# calculus with exponents

• Apr 22nd 2010, 04:06 PM
bhuang
calculus with exponents
I can't get a clear graph on here, but you can graph it on a graphing calculator, the graph of the curve with equation: y=e^(2x)cosx
On this graph, P(a,b) is labelled in the first quadrant as the graph is increasing.

a) Show that the first derivative=e^(2x)(2cosx-sinx)
b) Find second derivative

At the point P(a,b), the second derivative = 0.
c) Use results from a) and b) to prove that
i) tan a = 3/4
ii) the gradient of the curve at P is e^(2a)
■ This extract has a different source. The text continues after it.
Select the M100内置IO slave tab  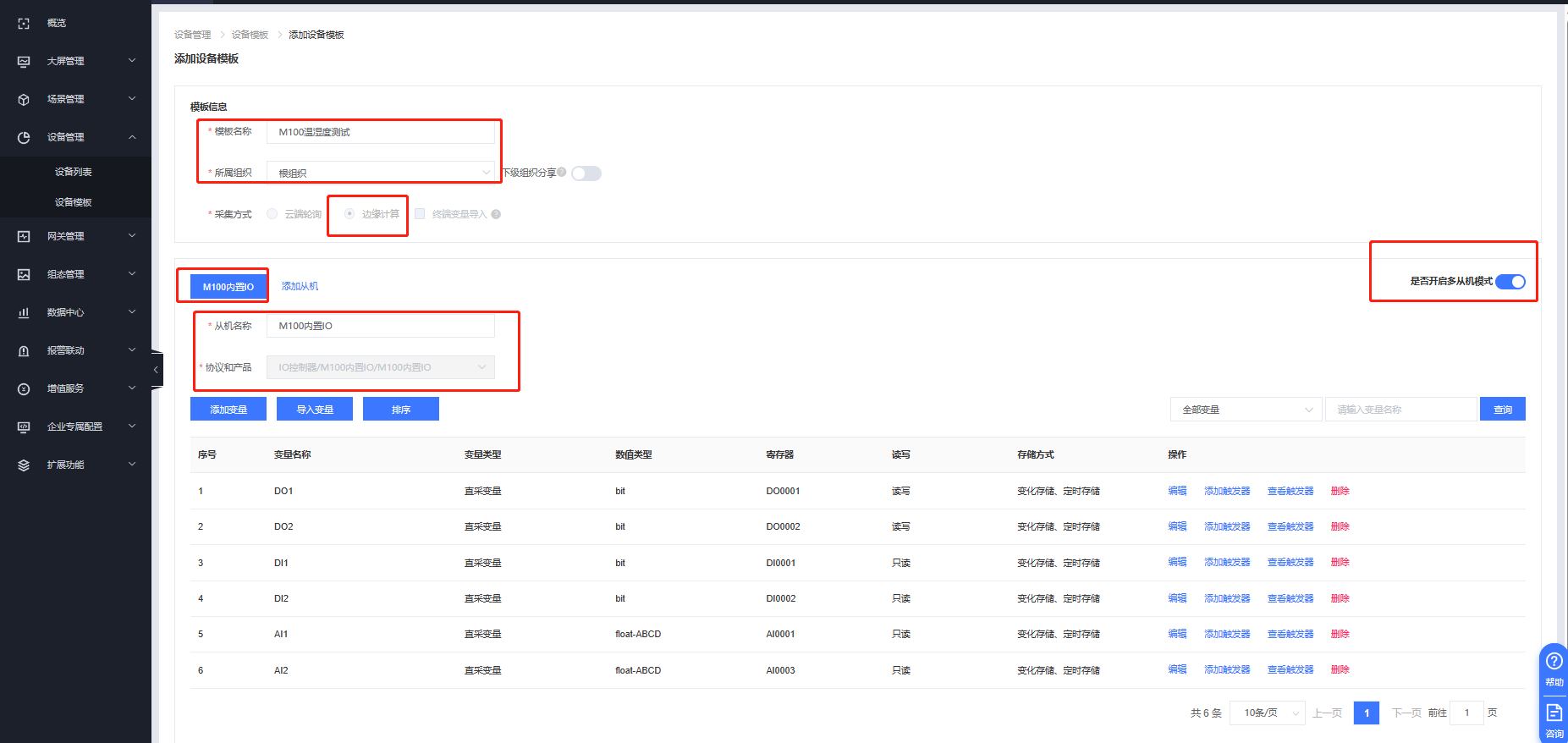[x=228, y=287]
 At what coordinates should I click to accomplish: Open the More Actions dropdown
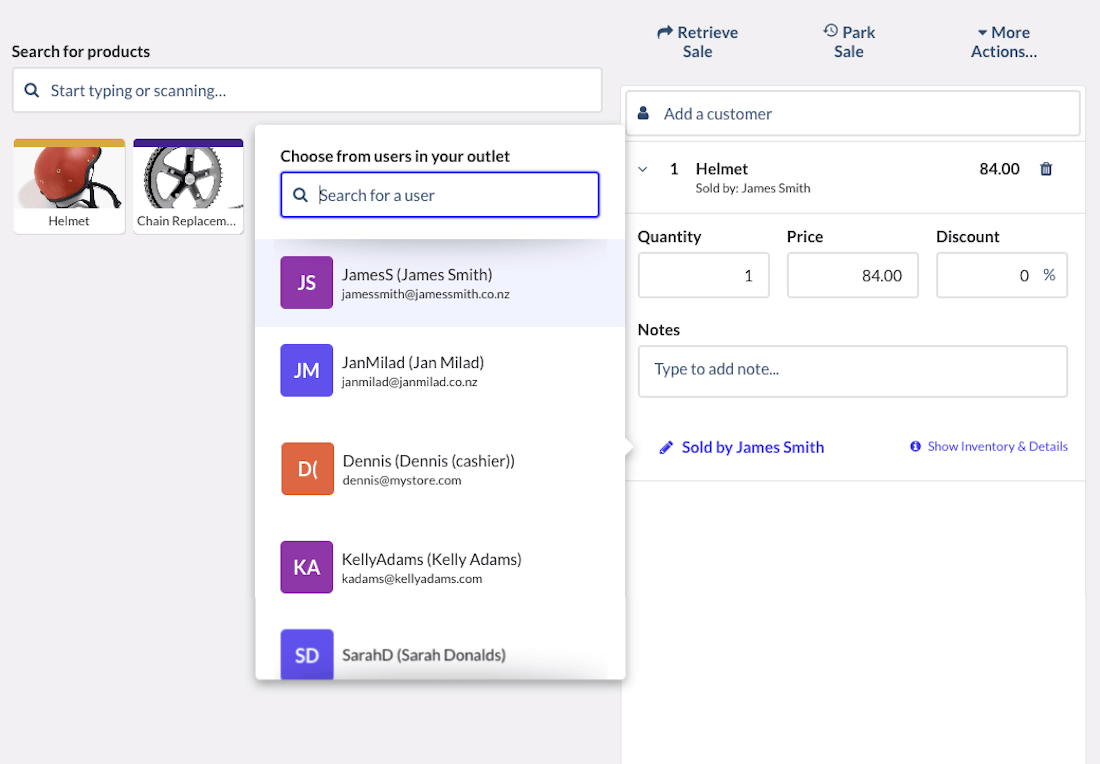click(1003, 42)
Ok, so I can do a) and b), the second derivative is e^(2x)(3cosx-4sinx) and this is correct. I can prove c)i), but I dont know how to prove ii).

If I substitute 'a' into the equation of the derivative, then it's: e^(2a)(2cosa-sina), how is the answer e^(2a)???
• Apr 22nd 2010, 04:42 PM
skeeter
Quote:

Originally Posted by bhuang
I can't get a clear graph on here, but you can graph it on a graphing calculator, the graph of the curve with equation: y=e^(2x)cosx
On this graph, P(a,b) is labelled in the first quadrant as the graph is increasing.

a) Show that the first derivative=e^(2x)(2cosx-sinx)
b) Find second derivative

At the point P(a,b), the second derivative = 0.
c) Use results from a) and b) to prove that
i) tan a = 3/4
ii) the gradient of the curve at P is e^(2a)

Ok, so I can do a) and b), the second derivative is e^(2x)(3cosx-4sinx) and this is correct. I can prove c)i), but I dont know how to prove ii).

If I substitute 'a' into the equation of the derivative, then it's: e^(2a)(2cosa-sina), how is the answer e^(2a)???

you know $\tan{a} = \frac{3}{4}$ ... so, what would be the values of $\sin{a}$ and $\cos{a}$ ? ... and how will those values determine the value of $e^{2a}(2\cos{a}-\sin{a})$ ?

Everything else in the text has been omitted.